START THE DATA

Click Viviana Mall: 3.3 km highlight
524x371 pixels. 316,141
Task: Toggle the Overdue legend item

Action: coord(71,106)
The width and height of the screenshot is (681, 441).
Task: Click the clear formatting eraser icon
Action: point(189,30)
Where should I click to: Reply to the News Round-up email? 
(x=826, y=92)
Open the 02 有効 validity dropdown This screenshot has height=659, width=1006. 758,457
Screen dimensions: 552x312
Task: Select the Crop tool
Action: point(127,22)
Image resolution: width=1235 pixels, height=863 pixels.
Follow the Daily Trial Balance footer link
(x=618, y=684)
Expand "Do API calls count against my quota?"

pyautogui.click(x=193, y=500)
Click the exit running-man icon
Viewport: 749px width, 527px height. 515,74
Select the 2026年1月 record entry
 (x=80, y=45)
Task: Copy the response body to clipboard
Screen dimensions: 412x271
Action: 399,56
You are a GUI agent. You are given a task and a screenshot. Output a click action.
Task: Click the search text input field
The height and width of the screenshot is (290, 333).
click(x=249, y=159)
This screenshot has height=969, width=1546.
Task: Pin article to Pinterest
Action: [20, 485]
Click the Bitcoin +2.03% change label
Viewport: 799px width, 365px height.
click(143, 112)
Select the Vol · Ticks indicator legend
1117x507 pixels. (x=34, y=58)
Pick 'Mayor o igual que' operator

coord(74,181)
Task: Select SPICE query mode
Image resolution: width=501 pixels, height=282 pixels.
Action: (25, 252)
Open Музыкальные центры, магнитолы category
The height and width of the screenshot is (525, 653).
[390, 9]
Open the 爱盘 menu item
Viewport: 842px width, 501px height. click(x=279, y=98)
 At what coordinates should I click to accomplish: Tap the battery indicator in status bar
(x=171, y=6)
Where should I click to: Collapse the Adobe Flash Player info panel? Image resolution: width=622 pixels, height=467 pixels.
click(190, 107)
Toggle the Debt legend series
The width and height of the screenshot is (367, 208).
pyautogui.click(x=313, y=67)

END THE DATA

→ DIRECTIONS FOR THIS TASK:
Can you convert every line of the records above into a JSON list of strings, one string per line, with the blank lines left out?

→ ANSWER BELOW:
[
  "Click Viviana Mall: 3.3 km highlight",
  "524x371 pixels. 316,141",
  "Task: Toggle the Overdue legend item",
  "Action: coord(71,106)",
  "The width and height of the screenshot is (681, 441).",
  "Task: Click the clear formatting eraser icon",
  "Action: point(189,30)",
  "Where should I click to: Reply to the News Round-up email? ",
  "(x=826, y=92)",
  "Open the 02 有効 validity dropdown This screenshot has height=659, width=1006. 758,457",
  "Screen dimensions: 552x312",
  "Task: Select the Crop tool",
  "Action: point(127,22)",
  "Image resolution: width=1235 pixels, height=863 pixels.",
  "Follow the Daily Trial Balance footer link",
  "(x=618, y=684)",
  "Expand \"Do API calls count against my quota?\"",
  "pyautogui.click(x=193, y=500)",
  "Click the exit running-man icon",
  "Viewport: 749px width, 527px height. 515,74",
  "Select the 2026年1月 record entry",
  " (x=80, y=45)",
  "Task: Copy the response body to clipboard",
  "Screen dimensions: 412x271",
  "Action: 399,56",
  "You are a GUI agent. You are given a task and a screenshot. Output a click action.",
  "Task: Click the search text input field",
  "The height and width of the screenshot is (290, 333).",
  "click(x=249, y=159)",
  "This screenshot has height=969, width=1546.",
  "Task: Pin article to Pinterest",
  "Action: [20, 485]",
  "Click the Bitcoin +2.03% change label",
  "Viewport: 799px width, 365px height.",
  "click(143, 112)",
  "Select the Vol · Ticks indicator legend",
  "1117x507 pixels. (x=34, y=58)",
  "Pick 'Mayor o igual que' operator",
  "coord(74,181)",
  "Task: Select SPICE query mode",
  "Image resolution: width=501 pixels, height=282 pixels.",
  "Action: (25, 252)",
  "Open Музыкальные центры, магнитолы category",
  "The height and width of the screenshot is (525, 653).",
  "[390, 9]",
  "Open the 爱盘 menu item",
  "Viewport: 842px width, 501px height. click(x=279, y=98)",
  " At what coordinates should I click to accomplish: Tap the battery indicator in status bar",
  "(x=171, y=6)",
  "Where should I click to: Collapse the Adobe Flash Player info panel? Image resolution: width=622 pixels, height=467 pixels.",
  "click(190, 107)",
  "Toggle the Debt legend series",
  "The width and height of the screenshot is (367, 208).",
  "pyautogui.click(x=313, y=67)"
]